- [The problem]: Please retype the material beneath this task exactly, starting with its first line and finishing with the line containing "Task: Focus the Search or jump to box".

>>>

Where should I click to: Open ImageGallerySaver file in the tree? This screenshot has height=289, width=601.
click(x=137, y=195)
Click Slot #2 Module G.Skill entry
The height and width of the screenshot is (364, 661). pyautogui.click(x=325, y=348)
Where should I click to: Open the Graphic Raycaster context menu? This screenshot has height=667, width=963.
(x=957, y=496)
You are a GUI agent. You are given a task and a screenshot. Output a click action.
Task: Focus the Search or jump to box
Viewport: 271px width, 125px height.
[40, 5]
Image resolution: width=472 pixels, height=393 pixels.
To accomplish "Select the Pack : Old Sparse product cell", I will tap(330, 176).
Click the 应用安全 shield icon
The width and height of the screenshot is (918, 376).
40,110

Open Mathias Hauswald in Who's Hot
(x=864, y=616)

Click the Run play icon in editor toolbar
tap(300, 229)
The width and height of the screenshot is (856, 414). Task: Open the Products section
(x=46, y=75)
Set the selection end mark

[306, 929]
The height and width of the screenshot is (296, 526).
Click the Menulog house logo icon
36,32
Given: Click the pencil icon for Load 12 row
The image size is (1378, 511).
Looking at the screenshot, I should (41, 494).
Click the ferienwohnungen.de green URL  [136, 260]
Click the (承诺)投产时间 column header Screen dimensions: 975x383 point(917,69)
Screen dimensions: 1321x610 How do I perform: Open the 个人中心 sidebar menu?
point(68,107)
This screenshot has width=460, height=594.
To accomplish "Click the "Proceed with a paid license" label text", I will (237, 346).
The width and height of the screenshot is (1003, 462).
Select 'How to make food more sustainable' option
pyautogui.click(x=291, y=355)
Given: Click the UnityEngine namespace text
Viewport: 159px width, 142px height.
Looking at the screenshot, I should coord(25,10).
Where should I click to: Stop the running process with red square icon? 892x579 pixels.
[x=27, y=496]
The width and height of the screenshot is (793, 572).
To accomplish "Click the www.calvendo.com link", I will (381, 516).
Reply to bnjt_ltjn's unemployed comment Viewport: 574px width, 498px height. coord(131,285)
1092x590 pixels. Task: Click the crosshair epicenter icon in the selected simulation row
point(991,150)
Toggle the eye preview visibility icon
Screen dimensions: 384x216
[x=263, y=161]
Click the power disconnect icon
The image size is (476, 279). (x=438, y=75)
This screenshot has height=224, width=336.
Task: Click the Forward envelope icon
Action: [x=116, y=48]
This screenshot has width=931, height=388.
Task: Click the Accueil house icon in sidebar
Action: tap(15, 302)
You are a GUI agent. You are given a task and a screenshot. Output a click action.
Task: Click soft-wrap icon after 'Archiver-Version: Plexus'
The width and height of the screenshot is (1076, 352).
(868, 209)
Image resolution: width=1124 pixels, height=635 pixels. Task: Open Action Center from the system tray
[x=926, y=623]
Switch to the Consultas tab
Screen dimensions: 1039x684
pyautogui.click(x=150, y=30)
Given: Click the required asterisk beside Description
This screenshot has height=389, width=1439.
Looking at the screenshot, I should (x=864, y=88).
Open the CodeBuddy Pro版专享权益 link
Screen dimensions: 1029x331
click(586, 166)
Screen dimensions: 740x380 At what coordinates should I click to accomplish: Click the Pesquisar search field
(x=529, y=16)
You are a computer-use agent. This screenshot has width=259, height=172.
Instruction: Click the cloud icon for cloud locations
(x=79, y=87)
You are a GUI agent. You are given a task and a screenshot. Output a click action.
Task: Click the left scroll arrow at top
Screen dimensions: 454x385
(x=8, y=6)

<<<

- [Response]:
Where should I click to: Open ImageGallerySaver file in the tree? This screenshot has height=289, width=601.
click(x=137, y=195)
Click Slot #2 Module G.Skill entry
The height and width of the screenshot is (364, 661). pyautogui.click(x=325, y=348)
Where should I click to: Open the Graphic Raycaster context menu? This screenshot has height=667, width=963.
(x=957, y=496)
You are a GUI agent. You are given a task and a screenshot. Output a click action.
Task: Focus the Search or jump to box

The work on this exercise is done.